An innovative type of Android malware fuses a banking trojan, a keylogger, and ransomware and delivers it to unsuspecting victims. The security researchers at ThreatFabric, a security company, discovered this malware. At first, it seemed that this malware is an updated variant of Lokibot. However, the security researches are calling it a new kind of malware because it has several new features.
Still, MysteryBot and LokiBot have the same command and control (C&C) server, revealing a marked connection between the two kinds malware, with the possibility that the same actor has created them.
MysteryBot is also incredibly destructive, loaded with a Trojan that can control the functions of affected equipment, including the capability to access messages, collect contact details, etc.
In addition to that, it can execute commands for stealing mails and starting apps remotely, though these distinct mechanisms do not seem to be working yet, implying that this malicious software is still in the development stage.
Android Malware Targets Most Recent Android Versions
Even though several Android malware groups focus on attacking earlier versions of the Google operating system, this malware can actively target Android 7.0 Nougat and Android 8.0 Oreo using overlay screens intended to seem like legitimate bank websites, but in reality are managed by the actors, the security researchers stated.
Bogus websites of an array of banks across the globe can be presented to the victim, making sure that the hackers can cast a broad net for stealing the banking credentials.
When this malware enters a device and gets activated, it is displayed as a bogus Adobe Flash Player version. Although, security researchers have not described how the malware delivers the payload onto the infected device.
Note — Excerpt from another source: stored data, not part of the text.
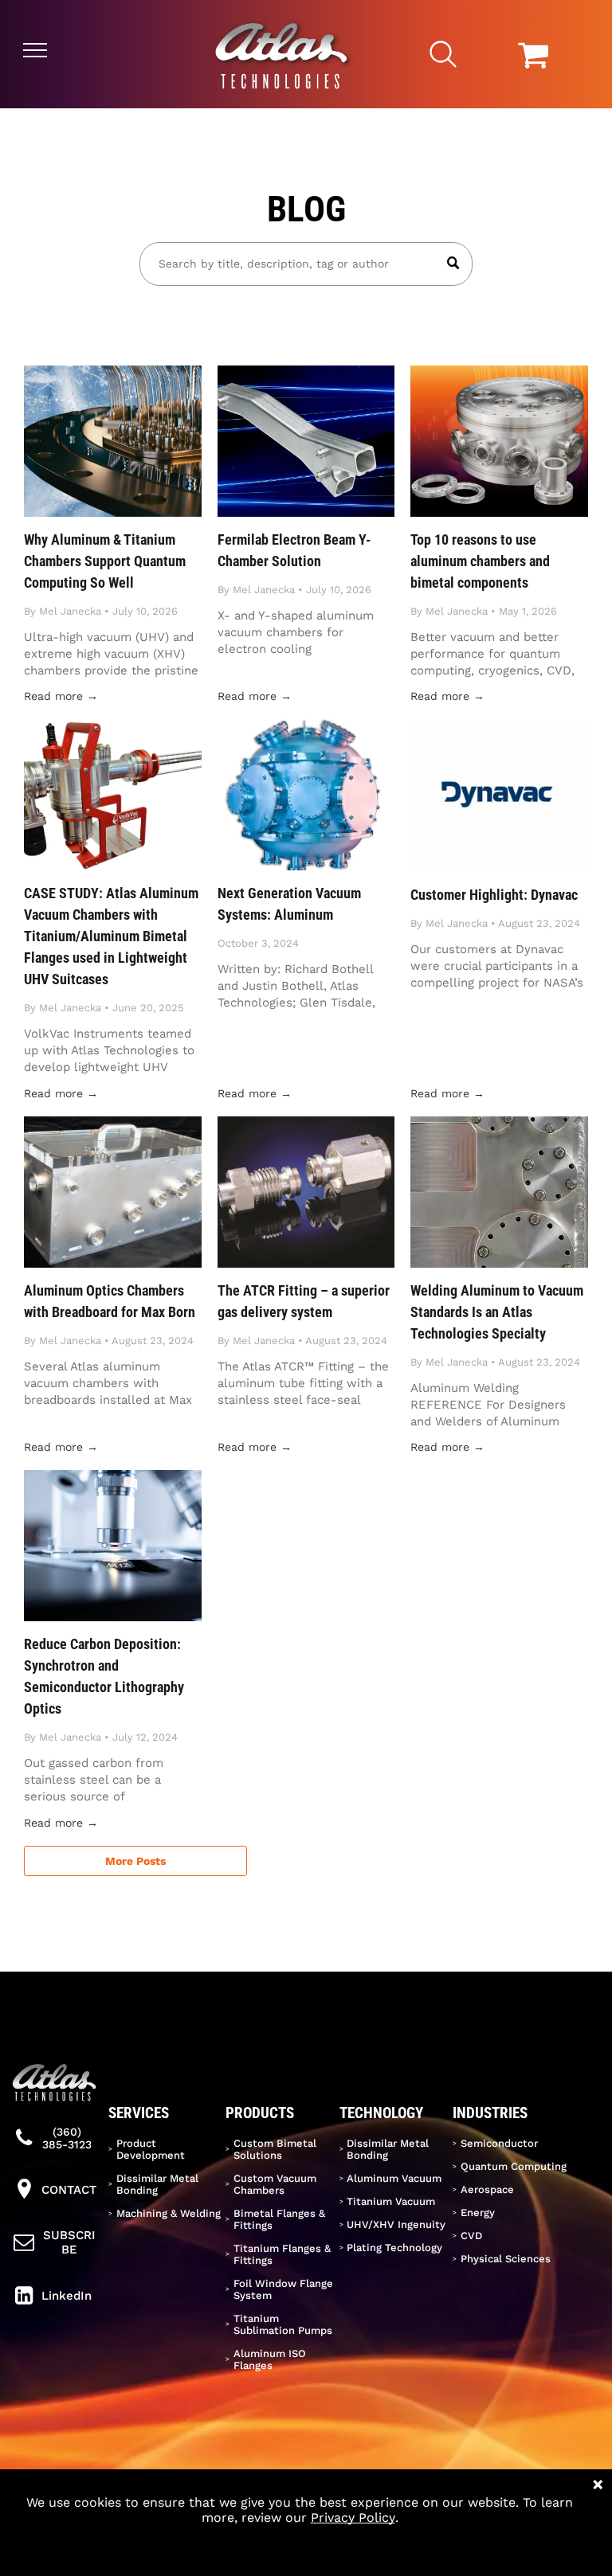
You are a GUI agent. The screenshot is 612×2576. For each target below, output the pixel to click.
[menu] (35, 50)
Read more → (61, 696)
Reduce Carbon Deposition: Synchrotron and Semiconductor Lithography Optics (104, 1676)
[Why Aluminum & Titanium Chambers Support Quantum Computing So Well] (113, 441)
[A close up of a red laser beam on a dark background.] (306, 441)
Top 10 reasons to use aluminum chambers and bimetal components (480, 561)
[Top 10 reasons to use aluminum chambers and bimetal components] (499, 441)
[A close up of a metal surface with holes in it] (499, 1192)
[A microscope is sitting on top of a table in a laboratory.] (113, 1545)
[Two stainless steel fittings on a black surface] (306, 1192)
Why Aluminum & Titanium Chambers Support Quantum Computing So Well (105, 561)
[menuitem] (165, 2149)
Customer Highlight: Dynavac (494, 894)
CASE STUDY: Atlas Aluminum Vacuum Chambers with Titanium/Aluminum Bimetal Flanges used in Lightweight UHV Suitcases (111, 936)
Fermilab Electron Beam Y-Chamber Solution (294, 550)
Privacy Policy (353, 2517)
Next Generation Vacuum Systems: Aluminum (289, 904)
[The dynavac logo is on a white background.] (499, 794)
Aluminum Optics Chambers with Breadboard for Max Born (109, 1301)
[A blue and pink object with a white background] (306, 794)
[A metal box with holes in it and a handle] (113, 1192)
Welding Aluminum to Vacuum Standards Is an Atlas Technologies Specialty (496, 1312)
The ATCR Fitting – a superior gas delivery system (304, 1301)
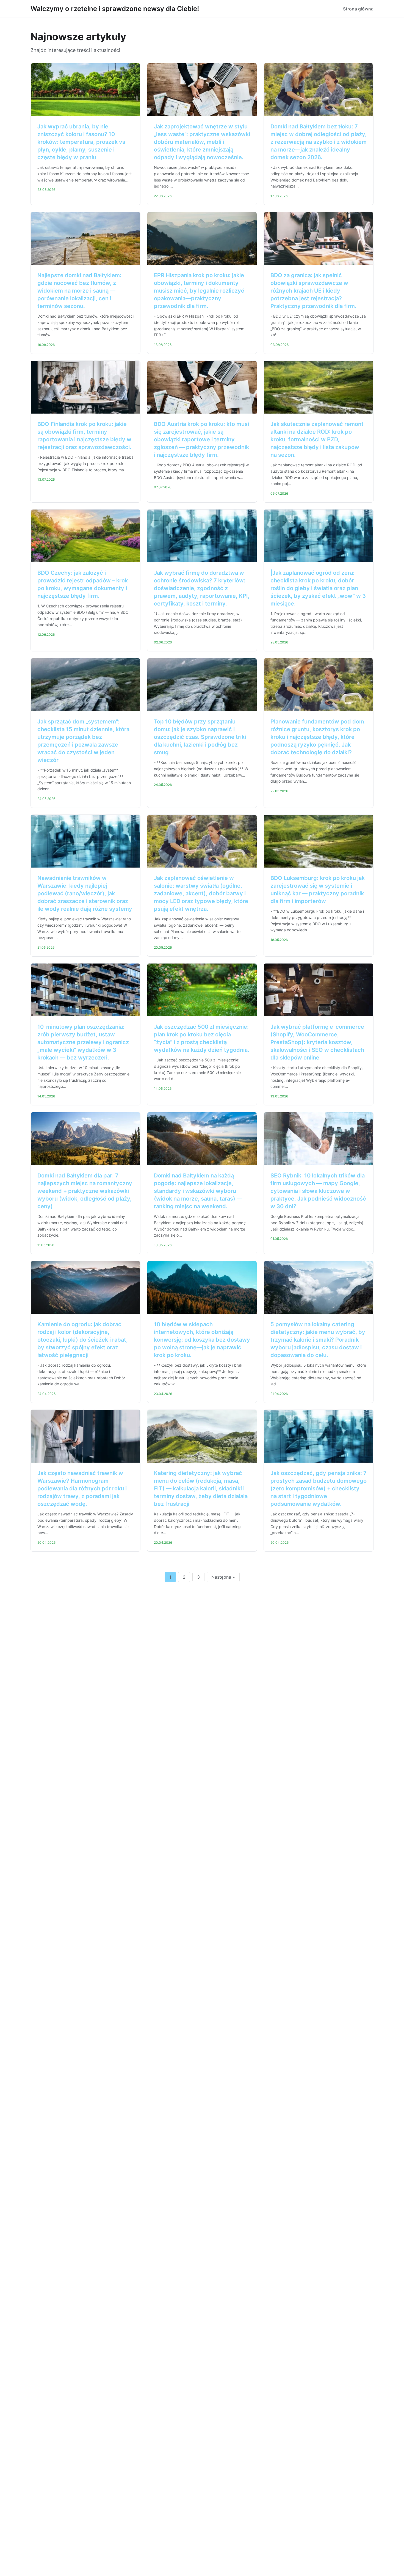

Security researchers state that the malware records keystroke logging in an innovative, unique way, by deciding which key has been hit by its position on the screen in connection with others, a thing it is capable of doing when the keyboard screen is held either horizontally or vertically, the security researchers describe in a post.
Although, just like the other functionalities of this malicious software, the keystroke logger still seems to be under production because at present there is no way for the keystrokes to be saved on the command server.
MysteryBot Possesses Several Abilities
Apart from the capability to affect Android devices with a Trojan horse and a keylogger, the attackers behind this malware are also experimenting with a ransomware feature. This embedded ransomware tool allows the Android malware to encrypt files one by one and save them in a password-protected ZIP archive.
When the file encryption is finished, a communication blames the affected user of having viewed adult content and prompts that the victim should connect to an email address to get the password – and likely pay a fee to gain access.
But the ransomware feature of this malware does not seem to be advanced. It not only needs the victim to contact through email, but its password is merely eight characters in length, which can be easily hacked.
Also, users are allocated an identity between 0 and 9999. Because existing IDs are not verified, it is likely the assailants may reproduce the Ids and make it improbable for affected users to recover data.
However, notwithstanding some of the capabilities of MysteryBot currently in development, the malicious software is still a potential menace.
The improved overlay attacks also working on the newest Android versions such as 7 and 8 coupled with high-level keystroke logging and the possible under-development tools will let MysteryBot garner an extensive assortment of personally identifiable information to conduct identity theft and fraud, recorded researchers.
MysteryBot is not dominant at present, and it is still being developed, but people must be careful of any apps that they install which request for an inordinate amount of permissions.